What makes head cinema so worth seeing, says Kai Wulfes from musicalzentrale.de , are its great singer-performers, who also danced the many jagged, modern choreographies of Neva Howard with great precision . About Markus Fetter , who plays the main character in the play, Wulfes says that the role of Lennard is perfectly cast with him. At first he plays a torn and intimidated country egg with no perspective, but which at the end of the piece finds itself and confidently goes its own way, says Wulfes.
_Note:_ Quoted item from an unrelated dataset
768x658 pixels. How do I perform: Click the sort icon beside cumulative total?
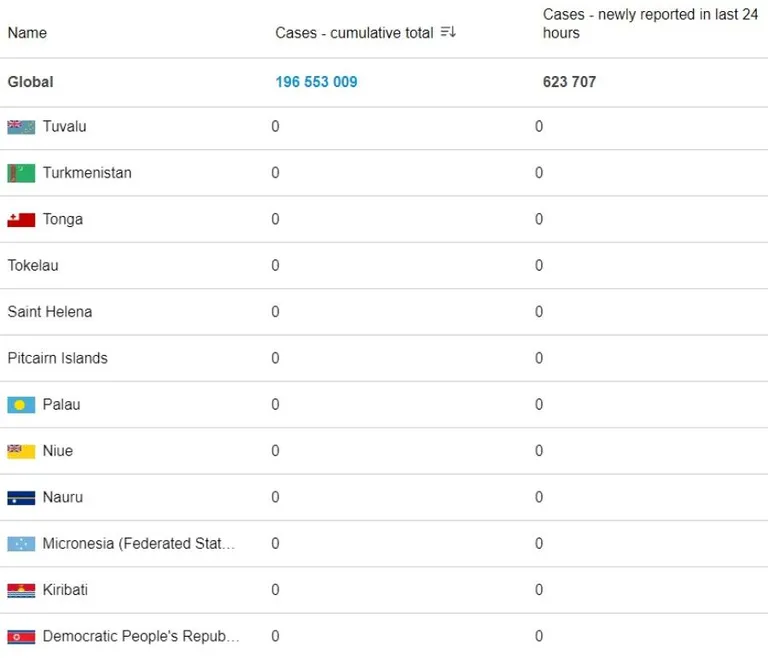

Anja Röhl from the Junge Welt calls Kopfkino a great psycho-agit-prop musical. With the play Peter Lund and Thomas Zaufke would have created something like a critical psychology of the capitalist crisis. In principle, all of today's problems would be addressed, says Röhl, who says about the story: "The content is brilliantly implemented in language, in dialogues, in original songs, in powerful, strongly convincing, never boring dance interludes."

Awards

German Musical Theater Prize 2017

  • Nomination for best musical
  • Nomination for Best Choreography ( Neva Howard )

Individual evidence

  1. a b c d e f Kevin Clarke: New Lund / Zaufke Musical in Berlin: The Song of Sexual Orientation In: klassik.com, April 14, 2017.
  2. Anja Röhl: Voice eats fire In: Junge Welt, edition of April 24, 2017.
  3. a b c d e Kai Wulfes: Comedy: Kopfkino - I am many In: musicalzentrale.de. Retrieved April 18, 2017.
  4. a b Birgit Walter: 'Kopfkino': A brilliant new musical by Peter Lund and Thomas Zaufke In: Berliner Zeitung, April 18, 2017.
  5. http://www.tagesspiegel.de/kultur/neukoellner-oper-spielt-wg-geister-haben-laute-stimmen/19673232.html
  6. Archived copy ( memento of the original from April 24, 2017 in the Internet Archive ) Info: The archive link was inserted automatically and has not yet been checked. Please check the original and archive link according to the instructions and then remove this notice. @1@ 2Template: Webachiv / IABot / www.inforadio.de
  7. https://www.zitty.de/wir-wollten-etwas-neues-aushaben/
  8. ^ Raphael Jung: New Musical in Berlin: Kopfkino at the Neuköllner Oper In: rbb Online, April 13, 2017.
  9. Birgit Walter: 'Kopfkino': A brilliant new musical by Peter Lund and Thomas Zaufke In: Berliner Zeitung, April 18, 2017.
  10. Andre Sokolowski: 'Kopfkino' in the Neuköllner Oper In: freitag.de, April 19, 2017.
  11. Anja Röhl: Voice eats fire In: Junge Welt, edition of April 24, 2017.
  12. Two Neukölln productions nominated for Musical Theater Prize In: kulturradio.de, 22 August 2017.
  13. German Musical Theater Prize 2017 In: deutschemusicalakademie.de. Retrieved September 19, 2017.